* **Task directions**
In the records below, the line that contains "This screenshot has" marks the start. Copy it and each line after it through the end, exactly, without pictures.

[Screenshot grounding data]
=== Section Start ===

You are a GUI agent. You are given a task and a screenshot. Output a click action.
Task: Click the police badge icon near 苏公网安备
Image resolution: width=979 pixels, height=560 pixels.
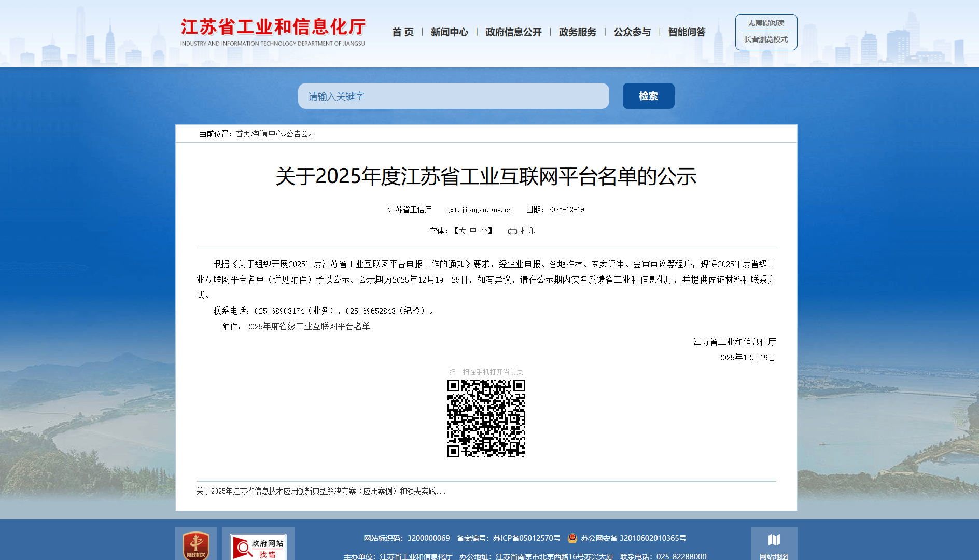click(572, 538)
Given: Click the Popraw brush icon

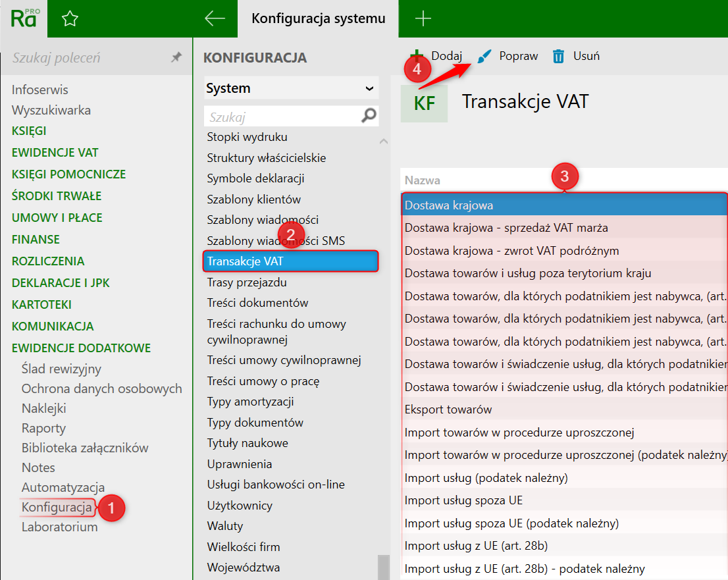Looking at the screenshot, I should pos(484,57).
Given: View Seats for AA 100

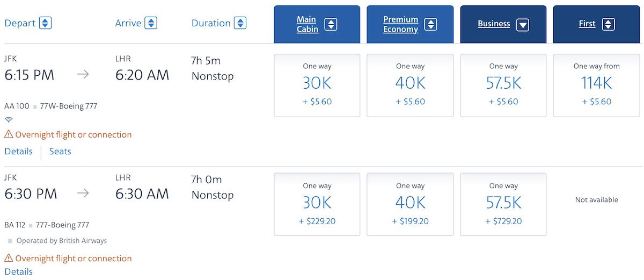Looking at the screenshot, I should click(60, 152).
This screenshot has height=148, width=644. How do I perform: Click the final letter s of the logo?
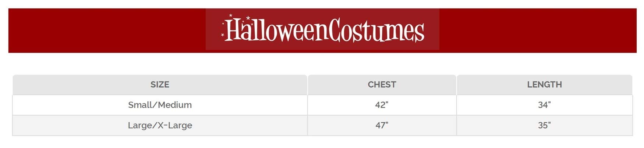pyautogui.click(x=420, y=33)
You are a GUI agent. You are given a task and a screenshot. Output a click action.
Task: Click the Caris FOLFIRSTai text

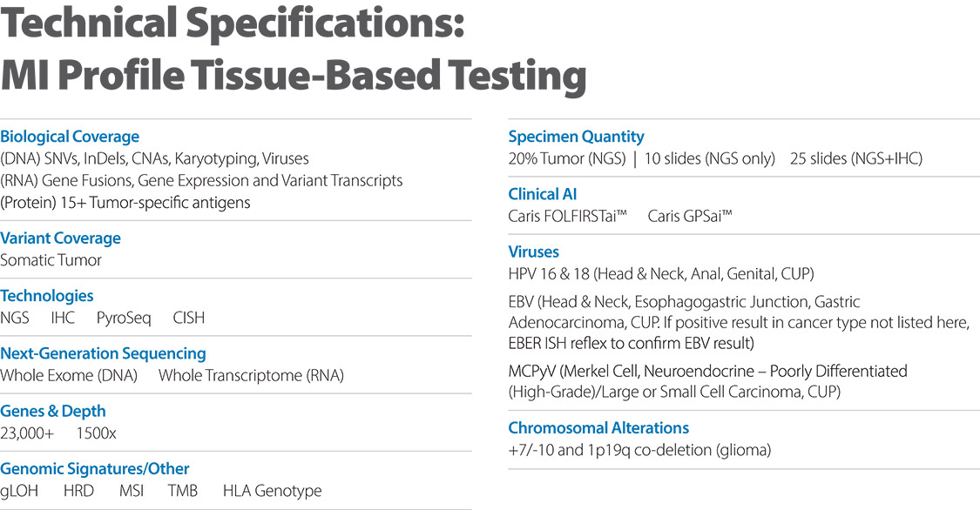pyautogui.click(x=567, y=216)
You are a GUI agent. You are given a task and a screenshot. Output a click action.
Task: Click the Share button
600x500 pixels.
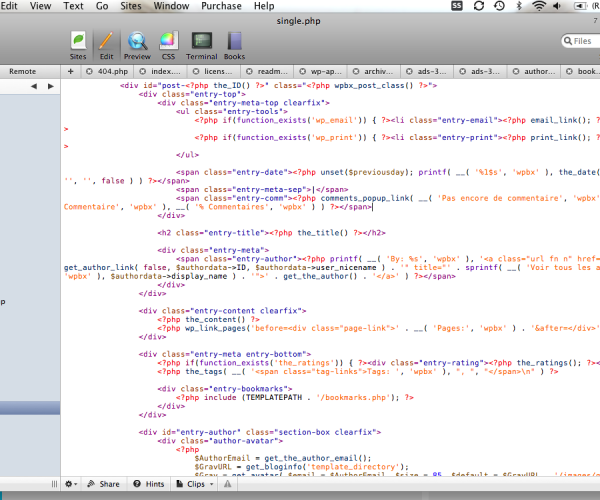[x=103, y=484]
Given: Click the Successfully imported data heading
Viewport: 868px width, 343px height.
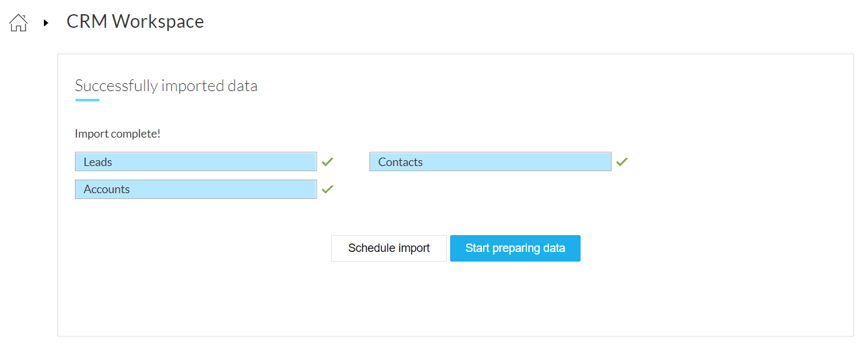Looking at the screenshot, I should (166, 86).
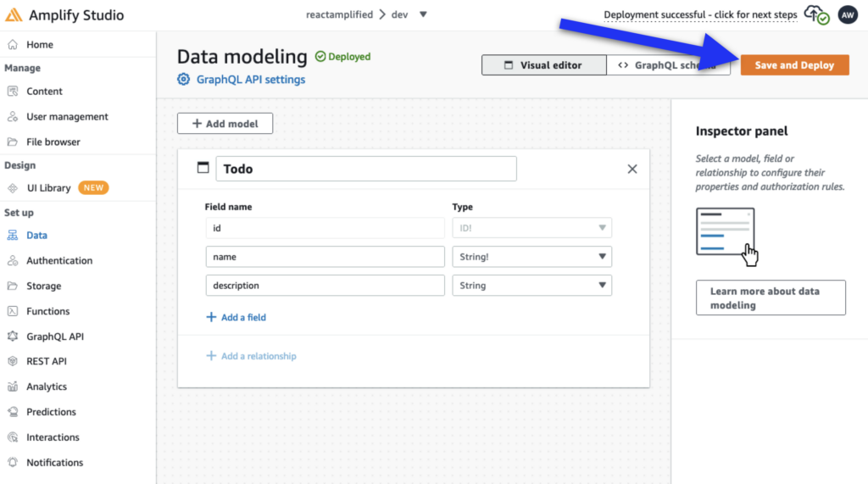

=== Section End ===

* **Output of the exercise**
This screenshot has height=148, width=644. How do I perform: Click the final letter s of the logo?
pyautogui.click(x=420, y=33)
You are a GUI agent. You are given a task and a screenshot. Output a click action.
Task: Click the Caris FOLFIRSTai text

pyautogui.click(x=567, y=216)
You are a GUI agent. You are given a task and a screenshot. Output a click action.
Task: Click the Share button
600x500 pixels.
[x=103, y=484]
Given: Click the Successfully imported data heading
Viewport: 868px width, 343px height.
Looking at the screenshot, I should (166, 86).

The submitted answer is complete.